PEQUENO OLHAR AO CULTO MARIANO
NA DIOCESE DO PORTO
O mês de Maio surge no calendário litúrgico conectado como o mês de Maria, Mãe do Céu, Mãe de todas as mães.
Já desde os mais antigos tempos, a Virgem Santíssima é venerada com o título "Mãe de Deus", e os fiéis recorrem com súplicas à sua protecção em todos os perigos necessidades. Ao longo dos séculos, o nosso povo invocou a Mãe de Deus como padroeira de todos os lugares, modelo de todas as virtudes e advogada de todas as necessidades. Daí a razão para os títulos tão distintos com que é invoca-da e que se fundamentam, directa ou indirectamente, em temas bíblicos, ou em acontecimentos locais (como o fenómeno das aparições por exemplo).

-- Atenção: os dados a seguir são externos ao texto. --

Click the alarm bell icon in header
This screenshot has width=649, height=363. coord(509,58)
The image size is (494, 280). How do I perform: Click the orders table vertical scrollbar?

Existem historicamente, alguns acontecimentos que são importantes para se poder contextualizar tal evolução. Com as resoluções do Concílio de Éfeso, condenando o nestorianismo, houve um grande incentivo ao culto da Virgem Maria, destacando-se o seu papel de Mãe de Deus. Desde então as representações da Virgem com o Menino foram se tornando cada vez mais comuns por toda a Europa.
No caso português, país predominantemente católico, o culto mariano assumiu igualmente preponderância digna de referência desde os primórdios da nacionalidade, em que com a implantação das ordens religiosas desde os finais do século XII, a sua difusão foi uma realidade, acentuada posteriormente com a Restauração no séc. XVII, quando nas cortes de Lisboa de 1645-46, declarou El- Rei D. João IV, a Virgem N. Sr.ª da Conceição como padroeira do Reino de Portugal.
De uma forma geral, no nosso contexto, a devoção dos povos foi criando uma série de invocações. Estas invocações, conforme a sua origem, podem ser de três naturezas: litúrgica, histórica ou popular.
Como tal, fomentou-se a construção de igrejas, capelas ou ermidas dedicadas à Virgem Maria, no qual a Diocese do Porto nos remete alguns exemplos vivos deste culto.
Das 477 paróquias que constituem a Diocese do Porto, 75 têm como orago N. Sr.ª ou St.ª Maria.